Zur Frage weiterer Erweiterungen der Union meinte Plassnik: "Wir sollten uns nicht verstecken hinter der Alles-oder-nichts-Frage ,Beitritt Ja oder Nein?' - damit würden wir der Situation nicht gerecht." Die EU-Nachbarschaftspolitik (siehe auch Beitrag Seite 12) bietet, laut Plassnik, die Möglichkeit, "flexibel auf die spezifischen Bedingungen der Länder einzugehen". Gleichzeitig bekräftigte sie aber die "Beitrittsperspektive für alle Länder Südosteuropas". Plassnik erinnerte dabei konkret an das Treffen der EU-Außenminister mit den Amtskollegen der Balkan-Staaten Mitte März dieses Jahres in Salzburg. Als die Minister damals die Nachricht vom Tod des in Den Haag inhaftierten früheren jugoslawischen Staatschef Slobodan Milo\0x0161evic\0xB4, sei jedem Anwesenden klar gewesen, sagte Plassnik, "dass hier das zukünftige Europa sitzt".

"Die Großen werden nicht mehr so oft wie früher laufen gelassen, als Unantastbare Kraft Herkunft, Verbindung, Stellung in Politik oder Militär", zeichnete Wolfgang Schomburg, Richter am Internationalen Kriegsverbrechertribunal für das ehemalige Jugoslawien und Ruanda in Den Haag, ein weltweites Rechts-und Gerechtigkeits-Szenario, das "für die einen noch zu langsam, für mich sensationell schnell" beginnt, sich durchzusetzen. Zum Alpbacher Generalthema "Suche nach Gewissheit und Sicherheit" befragt, stellte Schomburg fest, dass "das Recht das große Glück hat, zumindest der Theorie nach Grundnormen mit Ewigkeitsgarantie zu haben: die Grund-und Menschenrechte". Vor 20 Jahren wurde der Gedanke einer internationalen Strafgerichtsbarkeit noch müde belächelt, erinnerte der Richter, heute gibt hingegen für bestimmte Regionen die Möglichkeit verbrecherische Tatsachen aufzuarbeiten: "Aber ganz wesentlich ist, dass die Gleichheit vor dem Gesetz nicht nur in Bereichen angewandt wird, wo es politisch gewünscht ist, sondern auch dort, wo es politisch nötig ist: Auch die Großen dieser Welt müssen damit rechnen, dass sie für Straftaten zur Verantwortung gezogen werden." Dabei ist dem Den Haager Richter vor allem die Position der USA ein Dorn im Auge: "Gerade weil sie unser Freund und Partner sind, müssen wir die Amerikaner von der internationalen Strafgerichtsbarkeit überzeugen". Und damit die Durchsetzung des Rechts nicht erst immer nach groben Menschenrechtsverletzungen stattfindet, fordert Richter Schomburg eine militärisch-juristische UN-Eingreiftruppe, "die zu jeder Zeit die Situation schnell bewerten kann und dann Unterstützung bei der Exekution von Haftbefehlen erhält".

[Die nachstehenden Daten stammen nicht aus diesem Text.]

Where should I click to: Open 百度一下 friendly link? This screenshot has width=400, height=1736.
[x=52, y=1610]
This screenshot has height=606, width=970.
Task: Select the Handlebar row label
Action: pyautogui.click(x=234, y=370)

Auf eine andere Gefahr, die Demokratien droht, hat in Alpbach schließlich die belgische Politikwissenschafterin Chantal Mouffe hingewiesen - ihre Warnung: Durch mangelnde politische Alternativen resultiere eine auf die Religion fokussierte Selbstidentifikation. "Wir müssen uns mit verschiedenen Parteien identifizieren können, müssen das Gefühl haben eine Wahl zu besitzen", sagte die an der Universität von Westminster in London lehrende Mouffe. "Wegen der Dominanz des neoliberalen Modells gibt es heute aber den Unterschied zwischen Links und Rechts nicht mehr." In der Folge wendeten sich die Menschen daher einer verstärkten Identifikation auf Grund moralischer und religiöser Ansichten zu; das Spiel der demokratischen Kräfte, "die kämpfen ohne sich zu vernichten", werde so durch einen zerstörerischen Antagonismus zwischen Gut und Böse ersetzt. "Auf dieser Basis kann es keine demokratische Diskussion geben - politisch nur mehr die Wahl zwischen Coca-Cola oder Pepsi-Cola zu haben ist sehr Besorgnis erregend", erklärte Mouffe.

Auch in der Weltpolitik ortet Mouffe die Gefahr einer Radikalisierung auf Grund mangelnder Alternativen zum Demokratie-Bild der USA. Extremismus etwa in Form eines politischen Islamismus oder Terrorismus und die Einteilung in die Guten und die Bösen seien die Konsequenz. Mouffes Lösungsansatz: "Wir brauchen eine multipolare Welt."